[[ INPUT DATA, beginning ]]

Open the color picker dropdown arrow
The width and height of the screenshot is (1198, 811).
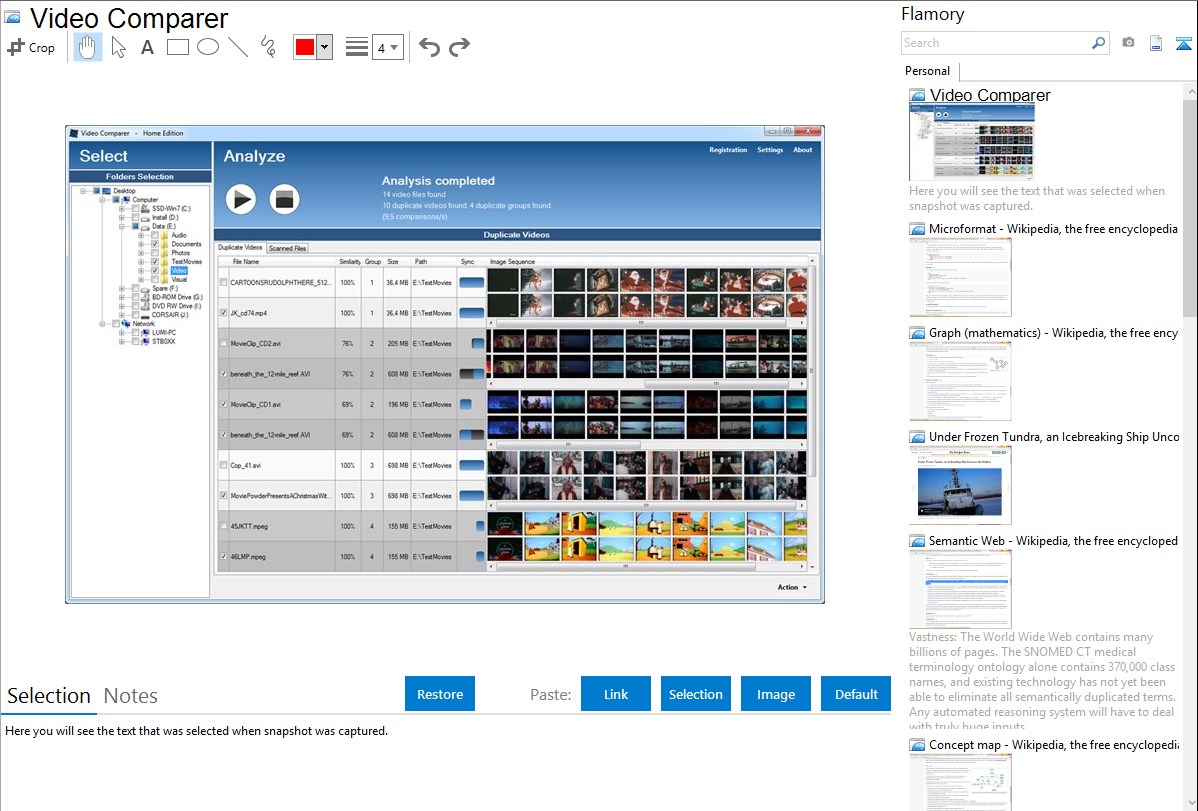[x=324, y=47]
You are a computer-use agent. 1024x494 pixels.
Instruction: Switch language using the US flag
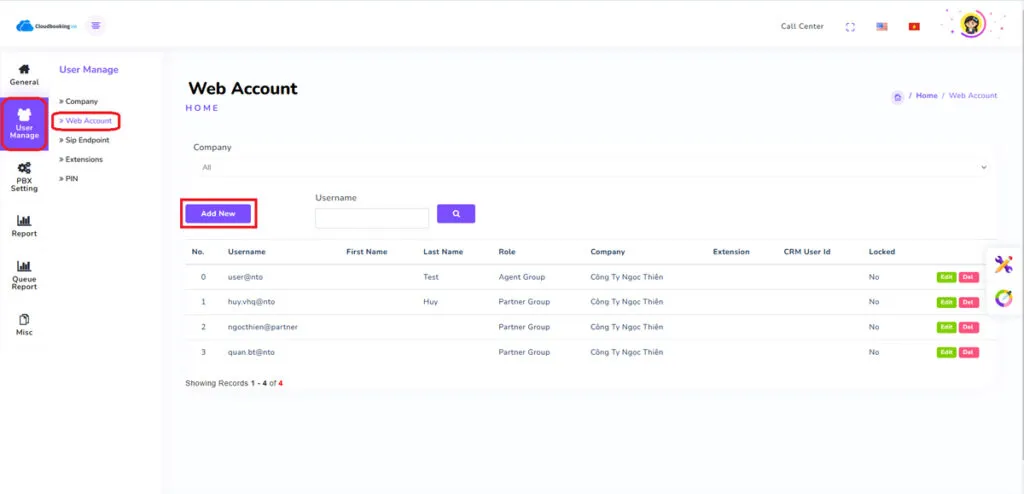pos(882,27)
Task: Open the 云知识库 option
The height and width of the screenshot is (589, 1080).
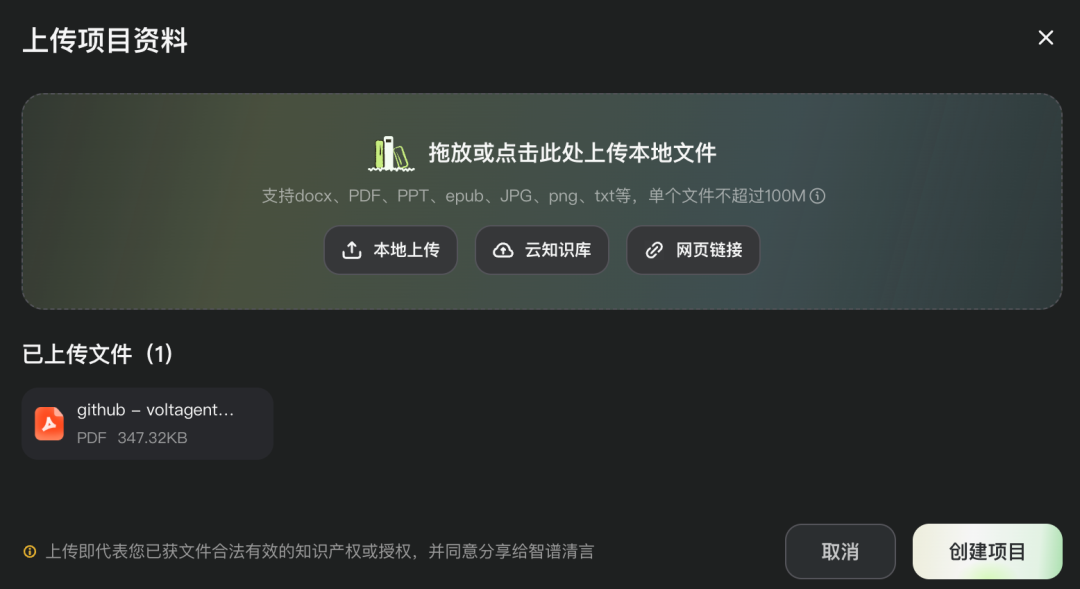Action: pyautogui.click(x=542, y=250)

[[ INPUT DATA, end ]]

■ REQUIREMENT ■
Could you return the lines in the entries above that contain "Open"?

■ TASK RESPONSE ■
Open the color picker dropdown arrow
Task: Open the 云知识库 option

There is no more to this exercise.